SCI Electric Plc was listed on the Stock Exchange of Thailand in October last year. CEO Kriangkrai Pheanvitayaskul discusses the company’s strategy and outlook.
Please explain SCI’s history.
SCI started 50 years ago, focused on electrical power systems. Over the years as Thailand developed, specifically with the industrial estates and development zones such as Map Ta Phut, we were able to expand further into switchboards and cable trays.
As the market in Thailand grew further we acquired technology from both Japan and Australia to include galvanised products and added towers for telecommunication and steel structures. In 2016, we expanded internationally, first to Laos, the “Battery of Asia”, where we invested in a 3.2-megawatt hydropower plant that has been commissioned since 2013 and developed a strong reputation as an engineering, procurement and construction (EPC) contractor.
What is your business model today?
Today we have four core businesses starting with manufacturing, designing and installing electrical switchboards and distribution boards. We also manufacture cable trays and supporting systems for electrical switchboards. Secondly, through our subsidiary Ajikawa & SCI Metal Tech, we manufacture steel fabrication structures including power transmission and telecommunication towers, steel structures and substations as well as other galvanised steel fabrication. For these businesses, the main customers are contractors or project owners such as factories, Egat, the MEA, PEA and so on.
We have also expanded into EPC services for power transmission and distribution systems such as high-voltage transmission lines, power substations and distribution systems. We were awarded the main contract for the Power Distribution System and Rehabilitation Project Phase 1 (PDSR1) with a value of US$94 million in Laos in 2013, and recently received a $416-million contract from Electricite du Laos (EDL) to proceed with a 500/230-kilovolt transmission line and substation project.

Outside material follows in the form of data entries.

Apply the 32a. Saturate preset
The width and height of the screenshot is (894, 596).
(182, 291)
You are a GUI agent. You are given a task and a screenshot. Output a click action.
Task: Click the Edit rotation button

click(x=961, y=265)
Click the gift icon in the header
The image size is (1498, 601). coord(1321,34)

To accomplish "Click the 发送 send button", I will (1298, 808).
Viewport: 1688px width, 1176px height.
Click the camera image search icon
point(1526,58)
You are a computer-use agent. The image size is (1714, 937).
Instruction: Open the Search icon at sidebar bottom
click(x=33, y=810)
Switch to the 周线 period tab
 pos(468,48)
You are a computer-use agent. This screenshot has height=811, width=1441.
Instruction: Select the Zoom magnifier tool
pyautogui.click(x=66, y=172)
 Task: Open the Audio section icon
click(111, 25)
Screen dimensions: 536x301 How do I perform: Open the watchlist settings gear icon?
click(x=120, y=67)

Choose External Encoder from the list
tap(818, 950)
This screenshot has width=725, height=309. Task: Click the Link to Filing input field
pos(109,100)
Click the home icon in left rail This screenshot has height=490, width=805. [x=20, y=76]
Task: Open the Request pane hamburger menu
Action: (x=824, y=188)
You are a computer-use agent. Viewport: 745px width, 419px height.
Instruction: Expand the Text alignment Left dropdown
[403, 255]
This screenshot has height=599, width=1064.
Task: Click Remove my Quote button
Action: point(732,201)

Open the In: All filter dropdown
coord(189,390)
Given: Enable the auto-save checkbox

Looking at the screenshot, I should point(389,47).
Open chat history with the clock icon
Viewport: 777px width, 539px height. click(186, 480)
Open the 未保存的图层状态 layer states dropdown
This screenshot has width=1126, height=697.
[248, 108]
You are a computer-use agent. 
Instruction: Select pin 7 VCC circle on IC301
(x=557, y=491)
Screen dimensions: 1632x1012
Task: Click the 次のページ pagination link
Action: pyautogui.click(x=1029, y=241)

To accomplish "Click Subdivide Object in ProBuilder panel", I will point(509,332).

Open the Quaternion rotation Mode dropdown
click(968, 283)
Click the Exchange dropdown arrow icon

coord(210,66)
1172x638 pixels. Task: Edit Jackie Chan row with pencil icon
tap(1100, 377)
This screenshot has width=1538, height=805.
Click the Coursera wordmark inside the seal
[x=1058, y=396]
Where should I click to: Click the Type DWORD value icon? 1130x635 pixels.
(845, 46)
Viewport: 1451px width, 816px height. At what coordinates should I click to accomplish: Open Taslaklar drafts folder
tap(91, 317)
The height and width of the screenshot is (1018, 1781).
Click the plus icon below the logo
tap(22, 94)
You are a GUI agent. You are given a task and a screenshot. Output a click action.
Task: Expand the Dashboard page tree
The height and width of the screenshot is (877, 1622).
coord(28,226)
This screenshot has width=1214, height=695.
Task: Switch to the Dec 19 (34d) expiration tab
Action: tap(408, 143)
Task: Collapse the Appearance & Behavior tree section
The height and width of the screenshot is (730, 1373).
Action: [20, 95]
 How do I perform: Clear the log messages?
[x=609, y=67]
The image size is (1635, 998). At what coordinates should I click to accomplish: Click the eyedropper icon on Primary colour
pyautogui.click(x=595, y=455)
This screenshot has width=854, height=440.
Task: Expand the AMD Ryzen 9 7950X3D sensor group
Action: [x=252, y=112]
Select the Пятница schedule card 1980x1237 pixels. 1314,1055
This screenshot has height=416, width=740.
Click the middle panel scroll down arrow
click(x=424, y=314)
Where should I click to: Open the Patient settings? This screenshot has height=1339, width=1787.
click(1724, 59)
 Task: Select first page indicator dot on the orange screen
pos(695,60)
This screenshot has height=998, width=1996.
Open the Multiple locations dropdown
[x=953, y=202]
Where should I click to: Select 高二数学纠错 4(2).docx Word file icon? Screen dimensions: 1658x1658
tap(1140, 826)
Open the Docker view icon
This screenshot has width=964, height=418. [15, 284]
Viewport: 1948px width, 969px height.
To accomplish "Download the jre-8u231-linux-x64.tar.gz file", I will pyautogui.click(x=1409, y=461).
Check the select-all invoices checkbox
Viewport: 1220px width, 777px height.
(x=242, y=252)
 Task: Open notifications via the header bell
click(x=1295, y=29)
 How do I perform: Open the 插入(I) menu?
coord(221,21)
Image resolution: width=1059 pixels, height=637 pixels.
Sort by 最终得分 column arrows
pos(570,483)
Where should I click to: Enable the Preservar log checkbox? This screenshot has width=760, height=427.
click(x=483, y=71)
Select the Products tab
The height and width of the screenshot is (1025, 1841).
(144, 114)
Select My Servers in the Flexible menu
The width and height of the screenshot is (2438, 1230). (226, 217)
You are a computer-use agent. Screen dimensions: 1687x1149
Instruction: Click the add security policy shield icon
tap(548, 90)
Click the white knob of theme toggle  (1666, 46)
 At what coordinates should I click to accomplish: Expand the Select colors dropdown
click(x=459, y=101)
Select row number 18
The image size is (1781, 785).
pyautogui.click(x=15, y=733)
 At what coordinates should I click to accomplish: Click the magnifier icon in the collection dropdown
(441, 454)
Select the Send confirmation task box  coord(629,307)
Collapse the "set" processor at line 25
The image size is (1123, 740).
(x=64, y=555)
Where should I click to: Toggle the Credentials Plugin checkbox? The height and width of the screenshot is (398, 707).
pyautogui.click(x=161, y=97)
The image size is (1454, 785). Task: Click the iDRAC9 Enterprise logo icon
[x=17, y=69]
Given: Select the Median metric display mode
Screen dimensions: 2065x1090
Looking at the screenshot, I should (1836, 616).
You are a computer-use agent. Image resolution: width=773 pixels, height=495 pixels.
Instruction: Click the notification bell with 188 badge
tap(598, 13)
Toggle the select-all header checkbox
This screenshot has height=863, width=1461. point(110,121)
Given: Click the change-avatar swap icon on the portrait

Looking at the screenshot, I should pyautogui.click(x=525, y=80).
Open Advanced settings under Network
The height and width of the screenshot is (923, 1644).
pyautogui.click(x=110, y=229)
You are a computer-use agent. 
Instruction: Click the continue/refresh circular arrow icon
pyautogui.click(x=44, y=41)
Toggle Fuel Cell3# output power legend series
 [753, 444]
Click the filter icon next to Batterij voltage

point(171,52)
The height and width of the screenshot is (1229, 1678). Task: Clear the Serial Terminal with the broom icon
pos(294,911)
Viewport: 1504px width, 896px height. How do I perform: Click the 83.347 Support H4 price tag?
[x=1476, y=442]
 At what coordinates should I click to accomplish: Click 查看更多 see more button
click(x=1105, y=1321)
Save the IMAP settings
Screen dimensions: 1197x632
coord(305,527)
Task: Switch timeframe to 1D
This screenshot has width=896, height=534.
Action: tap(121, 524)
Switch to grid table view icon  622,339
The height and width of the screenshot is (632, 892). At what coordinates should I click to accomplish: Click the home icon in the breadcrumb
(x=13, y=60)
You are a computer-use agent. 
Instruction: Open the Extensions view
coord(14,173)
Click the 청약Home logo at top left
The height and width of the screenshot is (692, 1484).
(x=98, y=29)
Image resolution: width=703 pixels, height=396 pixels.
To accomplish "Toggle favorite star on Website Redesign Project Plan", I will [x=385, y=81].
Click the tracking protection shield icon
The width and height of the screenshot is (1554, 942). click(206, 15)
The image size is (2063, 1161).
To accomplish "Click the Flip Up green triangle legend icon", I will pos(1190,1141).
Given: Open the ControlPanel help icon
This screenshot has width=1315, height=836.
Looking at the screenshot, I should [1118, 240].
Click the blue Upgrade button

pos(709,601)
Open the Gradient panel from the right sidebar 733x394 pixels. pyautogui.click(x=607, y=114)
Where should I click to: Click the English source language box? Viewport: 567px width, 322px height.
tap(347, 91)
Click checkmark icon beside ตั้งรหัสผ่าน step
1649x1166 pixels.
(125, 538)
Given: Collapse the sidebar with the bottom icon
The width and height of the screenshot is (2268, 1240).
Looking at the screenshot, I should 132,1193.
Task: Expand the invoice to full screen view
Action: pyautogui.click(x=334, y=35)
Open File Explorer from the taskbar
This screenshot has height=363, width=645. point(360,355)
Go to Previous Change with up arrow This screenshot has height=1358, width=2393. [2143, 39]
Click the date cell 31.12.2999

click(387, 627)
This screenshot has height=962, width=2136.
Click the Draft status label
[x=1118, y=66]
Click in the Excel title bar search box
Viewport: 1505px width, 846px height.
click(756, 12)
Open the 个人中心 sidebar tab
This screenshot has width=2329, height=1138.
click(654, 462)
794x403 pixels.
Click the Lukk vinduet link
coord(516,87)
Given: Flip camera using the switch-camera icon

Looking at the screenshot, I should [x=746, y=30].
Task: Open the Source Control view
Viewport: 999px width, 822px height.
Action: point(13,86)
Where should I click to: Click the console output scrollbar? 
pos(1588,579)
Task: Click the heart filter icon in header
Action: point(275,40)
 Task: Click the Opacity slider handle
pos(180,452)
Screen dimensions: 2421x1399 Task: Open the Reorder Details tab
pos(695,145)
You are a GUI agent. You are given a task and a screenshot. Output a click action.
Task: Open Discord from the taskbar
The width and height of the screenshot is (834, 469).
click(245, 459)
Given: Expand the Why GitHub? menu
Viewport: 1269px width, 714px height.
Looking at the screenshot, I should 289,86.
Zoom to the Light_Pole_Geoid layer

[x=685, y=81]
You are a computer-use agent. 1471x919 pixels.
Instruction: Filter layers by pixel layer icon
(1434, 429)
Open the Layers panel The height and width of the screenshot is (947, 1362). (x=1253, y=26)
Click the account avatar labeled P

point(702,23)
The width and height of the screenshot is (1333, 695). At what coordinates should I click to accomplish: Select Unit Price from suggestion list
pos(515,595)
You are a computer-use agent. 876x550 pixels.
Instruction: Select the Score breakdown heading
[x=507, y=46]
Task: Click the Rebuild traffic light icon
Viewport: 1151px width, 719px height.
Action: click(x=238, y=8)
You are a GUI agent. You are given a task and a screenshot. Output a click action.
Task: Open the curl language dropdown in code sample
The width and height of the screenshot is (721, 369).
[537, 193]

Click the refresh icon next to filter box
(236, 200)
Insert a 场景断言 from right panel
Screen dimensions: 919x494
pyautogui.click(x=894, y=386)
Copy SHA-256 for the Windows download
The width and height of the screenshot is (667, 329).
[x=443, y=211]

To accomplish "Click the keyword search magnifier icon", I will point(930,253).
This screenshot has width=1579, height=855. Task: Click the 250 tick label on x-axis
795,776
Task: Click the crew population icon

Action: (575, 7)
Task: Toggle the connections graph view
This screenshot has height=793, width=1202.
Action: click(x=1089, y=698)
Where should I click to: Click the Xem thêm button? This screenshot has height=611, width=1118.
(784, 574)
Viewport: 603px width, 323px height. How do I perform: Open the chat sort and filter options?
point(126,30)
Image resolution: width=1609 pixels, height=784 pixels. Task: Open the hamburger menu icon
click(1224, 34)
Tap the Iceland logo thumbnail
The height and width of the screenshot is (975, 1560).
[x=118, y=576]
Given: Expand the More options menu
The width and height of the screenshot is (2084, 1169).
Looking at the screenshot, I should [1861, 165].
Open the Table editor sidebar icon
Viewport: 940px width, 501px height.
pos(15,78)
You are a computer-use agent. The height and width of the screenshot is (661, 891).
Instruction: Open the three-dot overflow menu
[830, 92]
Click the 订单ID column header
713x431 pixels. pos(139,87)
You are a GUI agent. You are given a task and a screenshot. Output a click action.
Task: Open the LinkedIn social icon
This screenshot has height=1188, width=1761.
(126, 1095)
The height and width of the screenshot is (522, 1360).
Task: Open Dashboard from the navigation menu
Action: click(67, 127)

Finally, we have a renewable energy and utilities business that includes the 3.2MW hydropower plant in Savannakhet province in Laos. As well, we recently began a joint venture with Property Perfect Plc to invest in several renewable energy and utilities businesses including power plants, solar rooftops and a tap water business.
What differentiates SCI from its competitors?
We have expanded regionally to both Laos and Myanmar. In Laos we have gained the reputation of providing quality EPC services along with the ability to invest into renewable energy projects. Recently we were awarded the $416-million project and we have the potential to win another project of a similar size for a 48-month period.
In Myanmar, we are investing, with a local partner, $16 million in a plant to manufacture power transmission and telecommunication towers. The facility will be located in the Thilawa special economic zone that is owned by major Japanese corporations (Marubeni, Sumitomo and Mitsubishi). With this demand from foreign investors as well as from the telecommunications industry which is just beginning to expand, we can use this venture to expand into other businesses in the future.
What are the biggest risks facing your business?
For Thailand the risks are well-known and in Laos and Myanmar the risks are different in terms of the stage of our business and of economic development in each country. The biggest hindrance that we have faced over the years is that Thailand does not have a policy to help its companies expand internationally. The governments of China, Japan, the US, Korea and so on actively assist their companies in expanding, and their banks are able to provide financing, but Thai companies typically have to use their own resources and this does limit our potential.
Where do you see SCI five years from now?
In the next few years for SCI, the majority of our business will come from our EPC segment because of the projects that we have recently won and our expectation of future projects. However, in parallel we will focus on increasing our recurring income from renewable energy and utility businesses over the next five years to ensure a sustainable stream of profits.
With our current presence in Thailand, Laos and Myanmar, we believe that our investments in neighbouring countries will drive our growth considerably and sustain our revenue in the long run.